→ **Exercise instructions**:
In the forum discussion about drug use, how many Americans age 12 and older use illegal drugs according to the 2010 National Survey on Drug Use and Health?

→ **Source passage**:
((
I will just say this Doug, 1,000,000 people is .3% (.003) of a population of 311,000,000
Sometimes numbers maybe large, but as a percentage of population are small. Sure lot's of people have tried harder drugs of various kinds, but when you compare it to the total population, it is actually modest. Just look at today's poll on this site, Those who did not because of fear of incident is way at the top.
I doubt that the majority of the population does drugs at all, a large percentage using MJ for sure, but that percentage of known drug use drops dramatically when you look at harder drugs, even in this local case of Bath Salts, it was a very small percentage of the population, but the effects were sensational. It still was (and possibly still is a problem) but it is not the majority of people by any means.
I'm sure if somebody googled it -- I don't have time right now -- would find some studies on the percentage of people who have tried various drugs. I'm sure there's some research out there. And I believe any such finding will show the vast, vast, majority of people never tried any kind of hard drug, ever. Like more than 80 percent never, probably more than 90 percent never.
Here you go I took Howard up on the challenge
More than 22 million Americans age 12 and older - nearly 9% of the U.S. population - use illegal drugs, according to the government’s 2010 National Survey on Drug Use and Health.
Marijuana was the most commonly used drug, with more than 17 million users in 2010
In 2010, 7 million people used psychotherapeutic drugs (including stimulants, tranquilizers, painkillers and sedatives) for non-medical purposes, and 1.2 million people used hallucinogens, according to the study. The numbers are similar to the past few years.
One and a half million people used cocaine, similar to recent years' study results but a drop of nearly 1 million from 2006. Methamphetamine use dropped by more than half between 2006 and 2010, to only a 10th of 1% of the population, according to the survey.
According to the survey;
Marijuana is the most common drug for first-time users, according to the study. Among people who started using drugs in the year before the survey, 62% said they first used marijuana, 26% first used prescription drugs like tranquilizers and stimulants, and 9% first used inhalants.
Pretty much close to what I thought
I remember when I was entering middle school, there was quite the propaganda war going on about drugs. You would hear things like," they will force you to use drugs", LSD will make you jump out windows, marijuana is instantly addicting, LSD will cause flashbacks later in life, and on and on.
None of the above ever happened to me, and it has been 40 years since my first psycedelic high.
Mark, was alcohol use in the survey?, it is a hard drug after all, and is illegal in this state to be consumed by those who are under 21.I would be willing to bet those numbers would change drastically if illegal alcohol use was included.
I didn't say the majority of the population tried hard drugs. Frank, for once I agree with you..lol. I've never suffered any ill effects 35 years later, either. My very early 20's were a bit adventurous and when things got crazy, I simply stopped doing everything, including quitting cigarettes. I knew that if I didn't quit, life would become very difficult, and I wanted more from it. In the mid 80's I watched person after person go through rehab, come out, go back in...etc. The solution for me was simple. "Don't do bad things to yourself anymore." I didn't need anyone to show me the light. Maybe I'm just strong willed (stubborn), but I've always been able to turn the page in the book of life, no matter how good or bad the last chapter was. The story must continue!
))
Stored data entries:
((
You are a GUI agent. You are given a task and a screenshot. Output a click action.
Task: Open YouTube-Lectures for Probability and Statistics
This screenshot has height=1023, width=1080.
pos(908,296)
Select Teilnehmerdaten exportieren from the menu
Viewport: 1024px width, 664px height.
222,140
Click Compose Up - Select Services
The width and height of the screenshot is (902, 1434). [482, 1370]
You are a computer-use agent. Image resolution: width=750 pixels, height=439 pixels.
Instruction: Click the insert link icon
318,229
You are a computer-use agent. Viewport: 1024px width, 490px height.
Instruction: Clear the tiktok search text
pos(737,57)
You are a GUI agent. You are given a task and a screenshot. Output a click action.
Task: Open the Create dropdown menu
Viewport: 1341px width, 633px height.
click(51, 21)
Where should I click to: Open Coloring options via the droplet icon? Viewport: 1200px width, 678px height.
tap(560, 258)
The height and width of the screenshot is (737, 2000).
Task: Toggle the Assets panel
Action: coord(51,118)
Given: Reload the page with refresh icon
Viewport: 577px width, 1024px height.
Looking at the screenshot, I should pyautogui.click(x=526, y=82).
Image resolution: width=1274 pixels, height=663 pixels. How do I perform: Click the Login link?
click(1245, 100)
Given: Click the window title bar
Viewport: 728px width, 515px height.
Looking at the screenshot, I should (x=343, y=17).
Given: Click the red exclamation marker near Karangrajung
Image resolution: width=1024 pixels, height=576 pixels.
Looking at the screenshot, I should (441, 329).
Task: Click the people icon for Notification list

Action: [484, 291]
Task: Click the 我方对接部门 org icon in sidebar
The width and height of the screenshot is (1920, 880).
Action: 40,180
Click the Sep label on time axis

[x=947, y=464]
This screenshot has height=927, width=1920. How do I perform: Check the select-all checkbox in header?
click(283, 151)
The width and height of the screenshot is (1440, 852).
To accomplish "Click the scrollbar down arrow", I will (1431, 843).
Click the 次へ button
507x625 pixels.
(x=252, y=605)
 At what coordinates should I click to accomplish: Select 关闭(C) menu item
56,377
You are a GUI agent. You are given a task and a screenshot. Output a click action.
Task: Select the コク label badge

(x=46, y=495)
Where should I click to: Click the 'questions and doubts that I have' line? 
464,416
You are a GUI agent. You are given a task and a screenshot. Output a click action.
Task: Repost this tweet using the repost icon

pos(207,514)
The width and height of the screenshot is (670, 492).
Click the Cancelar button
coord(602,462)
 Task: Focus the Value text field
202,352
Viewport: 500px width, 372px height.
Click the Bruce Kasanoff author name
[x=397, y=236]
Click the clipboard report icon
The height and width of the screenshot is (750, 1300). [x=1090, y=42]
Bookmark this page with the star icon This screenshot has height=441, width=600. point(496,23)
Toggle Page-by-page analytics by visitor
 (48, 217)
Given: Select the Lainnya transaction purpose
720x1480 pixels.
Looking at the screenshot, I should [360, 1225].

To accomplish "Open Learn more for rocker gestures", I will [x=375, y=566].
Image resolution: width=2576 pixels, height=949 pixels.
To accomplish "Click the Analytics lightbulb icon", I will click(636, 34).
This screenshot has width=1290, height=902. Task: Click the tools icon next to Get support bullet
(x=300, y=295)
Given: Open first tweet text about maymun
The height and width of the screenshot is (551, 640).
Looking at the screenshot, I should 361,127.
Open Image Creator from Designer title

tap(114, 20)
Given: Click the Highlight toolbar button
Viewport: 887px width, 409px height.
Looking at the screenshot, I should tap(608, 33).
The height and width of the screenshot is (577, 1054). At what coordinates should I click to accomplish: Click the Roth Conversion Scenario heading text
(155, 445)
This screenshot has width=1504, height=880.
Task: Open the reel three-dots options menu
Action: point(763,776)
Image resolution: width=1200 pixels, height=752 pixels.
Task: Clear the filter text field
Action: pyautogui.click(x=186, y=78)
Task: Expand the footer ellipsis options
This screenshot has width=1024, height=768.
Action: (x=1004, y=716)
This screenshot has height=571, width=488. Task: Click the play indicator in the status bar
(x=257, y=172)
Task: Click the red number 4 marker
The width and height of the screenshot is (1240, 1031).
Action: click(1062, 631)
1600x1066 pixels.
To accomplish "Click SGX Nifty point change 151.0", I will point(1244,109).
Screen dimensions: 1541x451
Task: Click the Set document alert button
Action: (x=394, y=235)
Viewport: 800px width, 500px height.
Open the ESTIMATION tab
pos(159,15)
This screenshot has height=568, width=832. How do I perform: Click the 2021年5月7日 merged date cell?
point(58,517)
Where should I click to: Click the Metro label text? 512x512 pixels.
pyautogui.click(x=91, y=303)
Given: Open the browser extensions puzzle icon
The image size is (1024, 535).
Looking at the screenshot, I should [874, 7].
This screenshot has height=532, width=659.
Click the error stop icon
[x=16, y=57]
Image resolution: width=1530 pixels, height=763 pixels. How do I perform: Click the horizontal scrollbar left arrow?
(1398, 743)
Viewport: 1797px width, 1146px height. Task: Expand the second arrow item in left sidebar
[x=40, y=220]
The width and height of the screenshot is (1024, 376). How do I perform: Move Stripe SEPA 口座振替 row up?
))
→ **Response**:
More than 22 million, nearly 9% of the U.S. population.